▸ Your assignment
Without adding anything, give again the lines from the one holding "Task: Open the chat bubbles sidebar icon" through the final line of the records, exactly, with both ends included and pictures dropped.

Saved entries:
"""

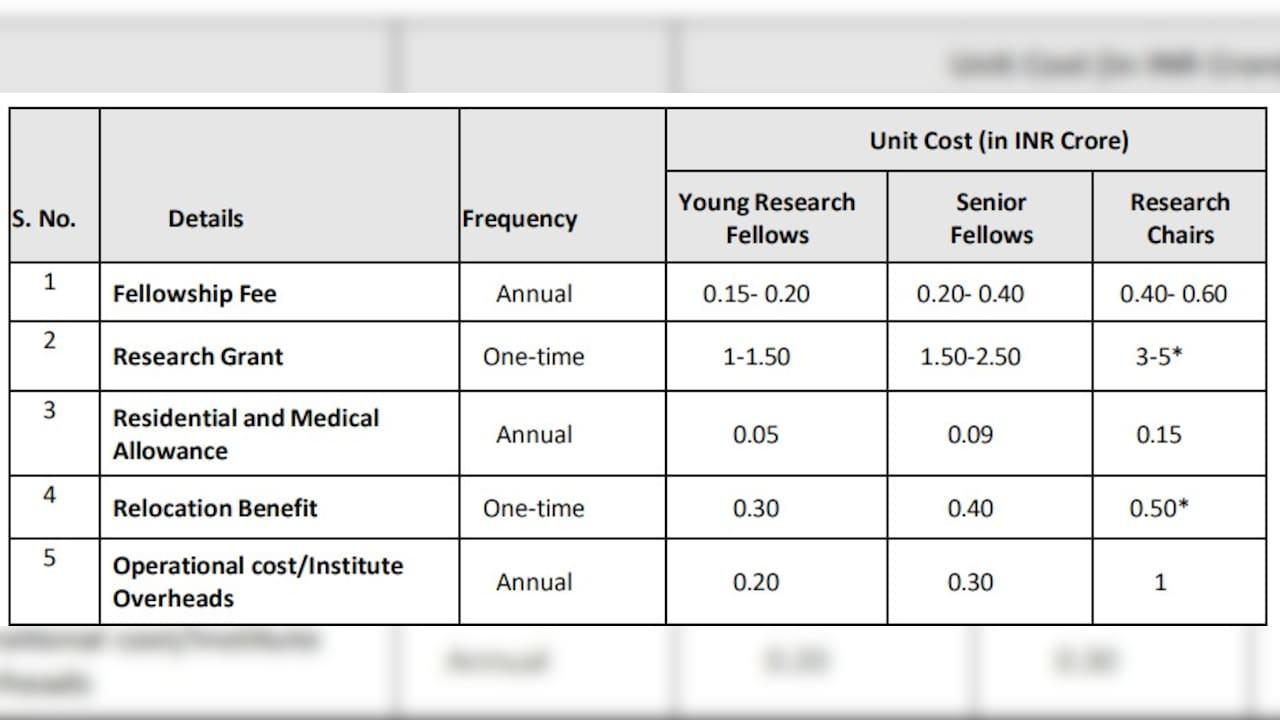The height and width of the screenshot is (720, 1280).
Task: Click the 0.50* relocation benefit value
Action: pos(1159,507)
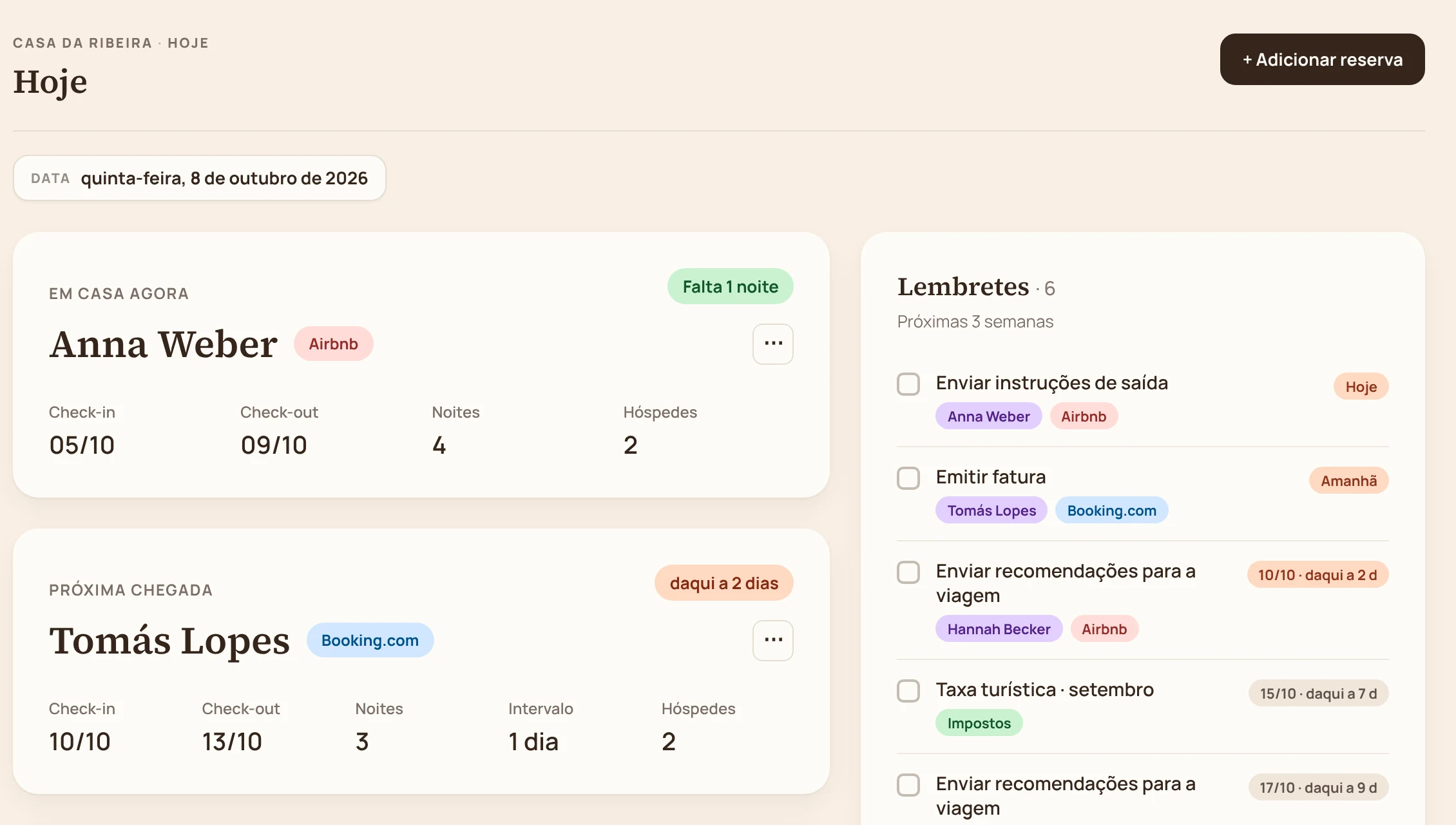
Task: Open the more-options menu on Tomás Lopes' card
Action: click(x=772, y=640)
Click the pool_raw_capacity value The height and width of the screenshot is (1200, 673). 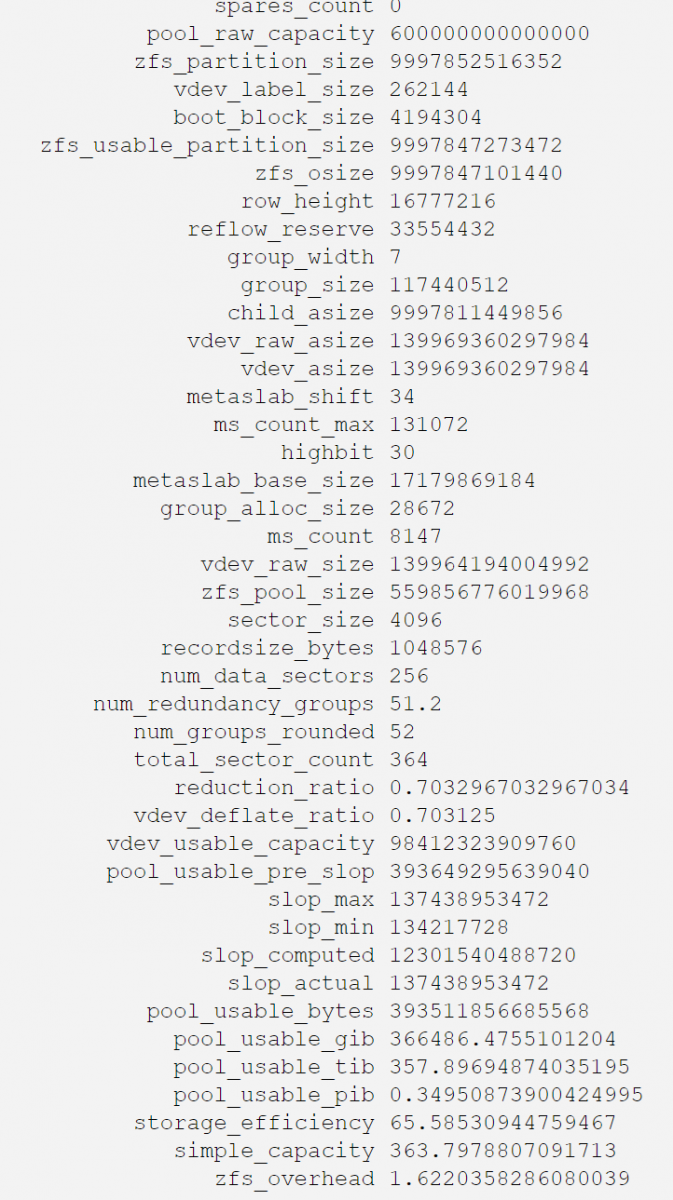(490, 34)
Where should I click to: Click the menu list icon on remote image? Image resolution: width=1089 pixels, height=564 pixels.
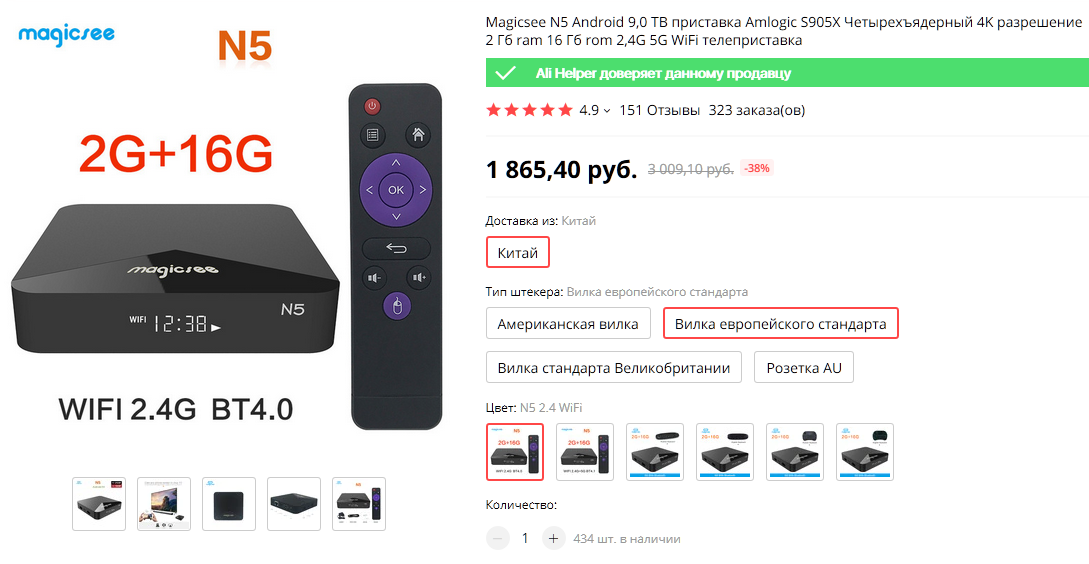click(x=372, y=135)
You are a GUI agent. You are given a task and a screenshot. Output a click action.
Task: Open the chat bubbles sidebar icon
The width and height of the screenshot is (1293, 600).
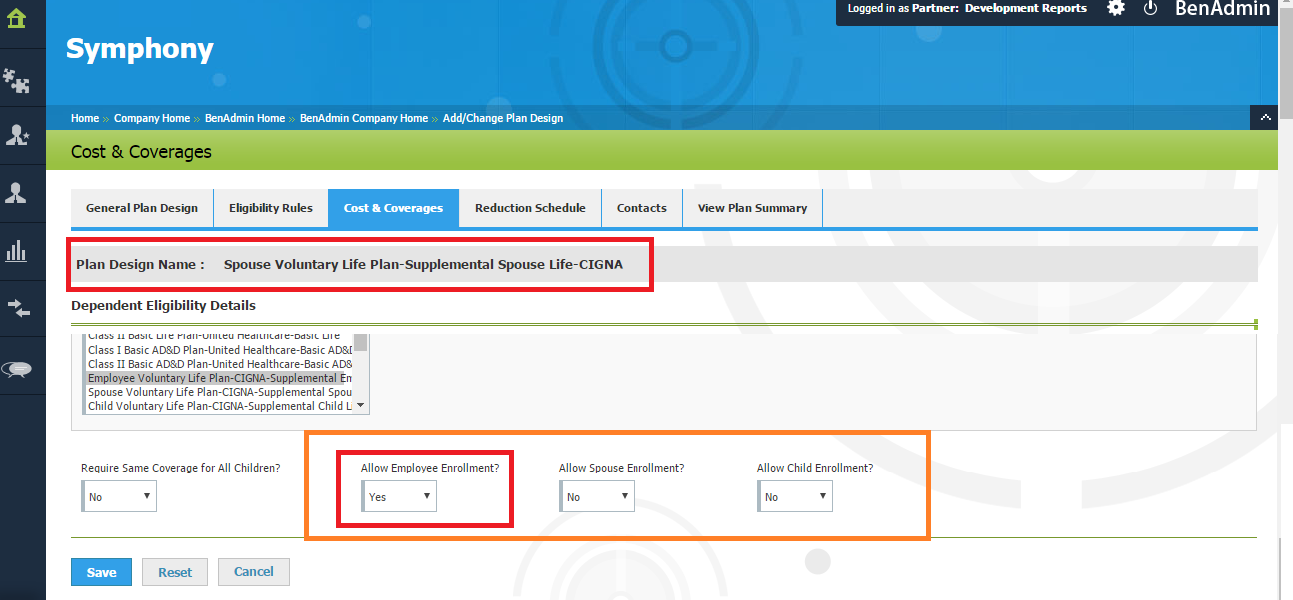pos(17,369)
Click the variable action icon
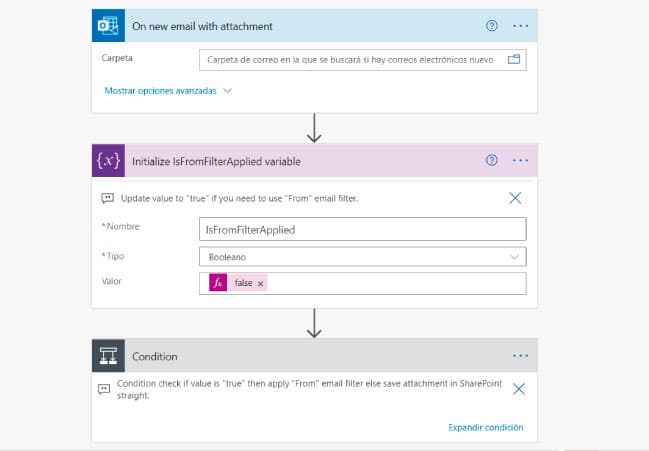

"""

▸ Output for this task
Task: Open the chat bubbles sidebar icon
The width and height of the screenshot is (1293, 600).
pos(17,369)
Click the variable action icon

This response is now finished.